Saudações bibliófilas
Notas:
(1) Arquivo Nacional Torre do Tombo – Xavier da Cunha (PT/TT/XC):
(2) Não sendo um livro raro, ou excepcionalmente caro, é pouco frequente de se encontrar no mercado, pelo que o número de fotografias das páginas, que me parecem de maior interesse para a vossa leitura é grande … pelo facto, peço desculpa a todos aqueles que conhecem ou já leram a obra.
(3) Contem apontamentos de alguma importância para os estudiosos da obra de Almeida Garrett, de Camilo Castelo Branco e de M. M. Barbosa du Bocage entre outros.
6 comentários:
Caro Rui.
No conocía el libro,es sensacional. Me parecen muy buenos los preceptos creo que algunos pecadillos he cometido, aunque puedo asegurar que nunca le he arrojado, un libro a un gato.
¡Fantástico!
Gracias por compartirlo.
Un abrazo.
Rui,
Ótimo texto e um livro muito interessante. Realmente, o conselho de “No arrojar los libros á los gatos, ní contra los niños” é muito útil para os momentos em que os felinos nos perturbam, e procurarei sempre lembrá-lo.
Abraços de além-mar,
Angelo
Caros amigos,
De facto, penso que este livro, ainda que na sua simplicidade mas escrito com grande erudição e conhecimento, encerra muitos ensinamentos para além dos referidos “preceitos” – que todos temos em mente, mas que por vezes esquecemos...claro que “No arrojar los libros á los gatos, ní contra los niños”, talvez seja um dos mais respeitados (e eu até gosto de gatos).

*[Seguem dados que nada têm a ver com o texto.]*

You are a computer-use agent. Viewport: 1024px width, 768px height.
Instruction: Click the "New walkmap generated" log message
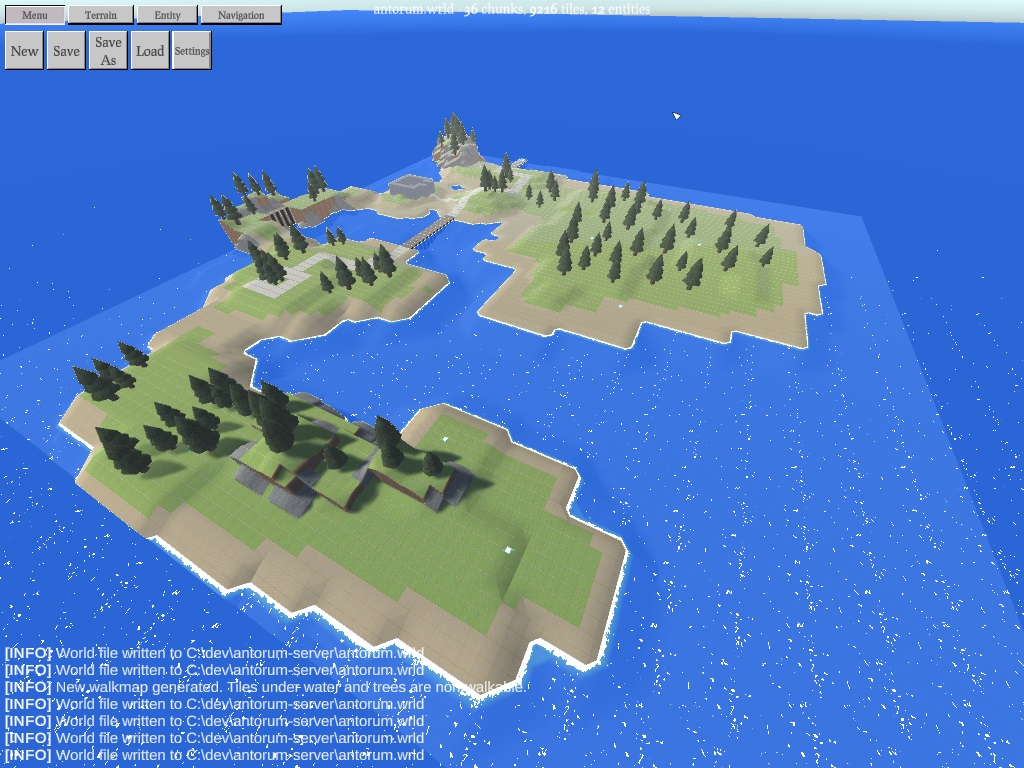(265, 687)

Para o estudioso da bibliofilia portuguesa contem algumas informações bastante importantes.
Um abraço
Muy curiosos preceptos bibliófilos, Rui, algunos bien divertidos. Estoy totalmente de acuerdo con el segundo: no me importaría tener un libro totalmente garabateado de notas marginales, si éstas fueran de Lope de Vega o Quevedo :-)
Saludos bibliófilos
Urzay,
Este livro, na sua forma um pouco “brincalhona” como trata estes preceitos, acabe por trazer para o terreno da discussão temas bastantes importantes para a bibliofilia , revelar alguns pormenores dispersos pela literatura bibliográfica e traçar também o perfil coleccionista do próprio autor. Gostei muito de o ler.
Um abraço
18 No comprar libros sin valor. Pero... ¡es que son tan baratos!
Grandes consejos, que habría que dar cuando se enseña a leer.